Imperialist nonsense

2 02 2012

Imperial Bedrooms by Bret Easton Ellis

Clay is a successful screenwriter, middle-aged and disaffected; he’s in LA to cast his new movie. However, this trip is anything other than professional, and he’s soon drifting through a louche and long-familiar circle – a world largely populated by the band of infamous teenagers first introduced in Less Than Zero. But his debauched reverie is about to be interrupted by a violent plot for revenge and Clay’s seemingly endless proclivity for betrayal and exploitation looks set to land him somewhere darker and more ominous than ever before.

Yes it is debauched and violent and very Easton Ellis. But unfortunately, the plotting could not be much weaker, the characters more feeble and the narrative more plodding. Really poor. And can’t believe the Guardian said this about it:

‘Easton Ellis adds the playful self-advertisements of Philip Roth to the ambiguously complicit social reportage of F. Scott Fitzgerald. Imperial Bedrooms ranks with his best exercises in the latter register, teeming with sharp details of a narcissistic generation’

Comparing this tosh to Roth and F Scott Fitzgerald? Afraid not.


The art of theft

22 09 2011

Theft: a love story by Peter Carey

Theft is the story of Michael “Butcher” Boone, an Australian artist whose career is having an early and comprehensive twilight. He is guardian, babysitter and caretaker for his “damaged two hundred and twenty pound brother”, Hugh. “There is always Hugh,” Butcher says, “and you cannot take a slash or park the truck without considering him.” As the novel opens, Butcher is fresh out of jail for robbing his ex-wife of his own paintings, paintings that became hers when the marriage ended. Exiled to a remote house owned by a fussy former patron, Butcher is trying to get his career back on track, avoid his creditors and manage Hugh, when – on a stormy, flooding evening – he receives a visit from the mysterious Marlene, described by Hugh as “a GAMINE with tiny boobies and a silk dress you could have fitted in your pocket with your hanky”.

Through marriage to Olivier Liebovitz, Marlene is the holder of the droit moral, the hereditary right to authenticate paintings, in this case those of Olivier’s dead father, Jacques Liebovitz. Somehow, Butcher and Hugh’s farmer neighbour has recently acquired a Liebovitz of mysterious provenance, and Marlene arrives, a vision in Manolo Blahniks tramping through knee-deep mud, to put a validating stamp on it, immediately sending its worth into the stratosphere.

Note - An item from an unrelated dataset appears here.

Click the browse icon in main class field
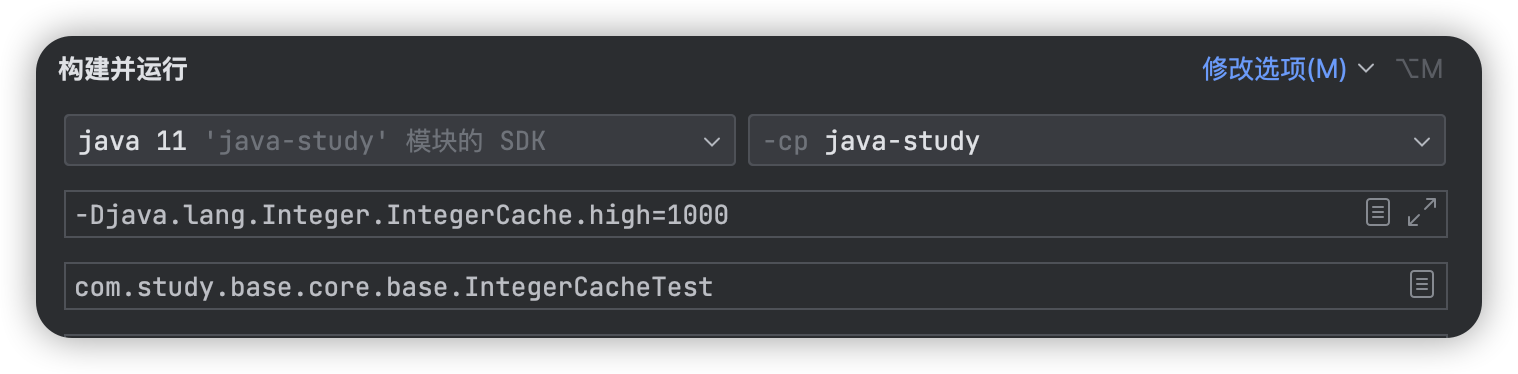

– from the Guardian review of the book.

The tale is told through the alternating narratives of Butcher and his brother Hugh and both become involved, following the arrival of Marlene, in what seems to be an elaborate and lucrative scam which takes them to Tokyo and New York. Both characters are terrifically portrayed and Carey’s writing is just excellent. The novel is also a great exploration of the real and the fake in art and in life. It’s a thoroughly entertaining read and well worth a go.

I really don’t want to read Kay Burley’s book

7 04 2011

First Ladies by Kay Burley

It isn’t published until May but I think I’ve heard enough already.

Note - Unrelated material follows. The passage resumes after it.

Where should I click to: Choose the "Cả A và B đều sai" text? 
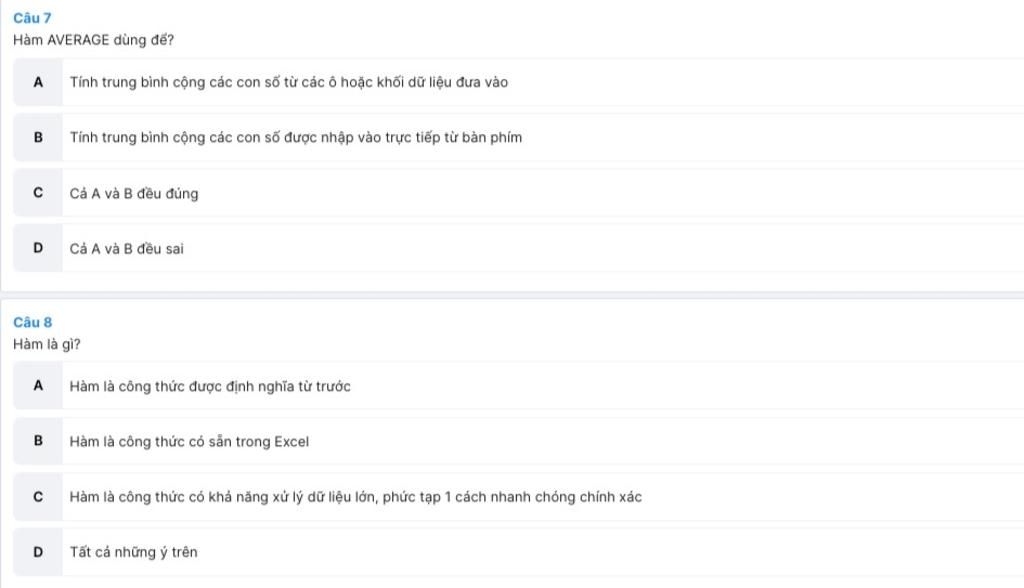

According to Steven Fielding “Kay Burley’s book betrays a venerable tradition”. This is probably the kindest thing that is said about it:

Sky News’s Kay Burley probably does not realise it, but her debut novel First Ladies forms part of a once-vibrant tradition within English literature: political women writing about politics.

For the most part writing about politics, as in real life, has been a man’s job. Disraeli and Trollope set the mould. But a few members of what Disraeli would undoubtedly have called “the fairer sex” have made a distinctive overlooked contribution to the canon.

Some will make snide fun of the limitations of Burley’s prose style. Others shall speculate on whom the “suave PM Julian Jenson” and “sexy TV reporter Isla McGovern” might be based. The most culturally and politically significant aspect of Burley’s novel, however, is the sorry place it leaves this once-noble literary tradition.

I like political fiction. I really don’t like the sound of this.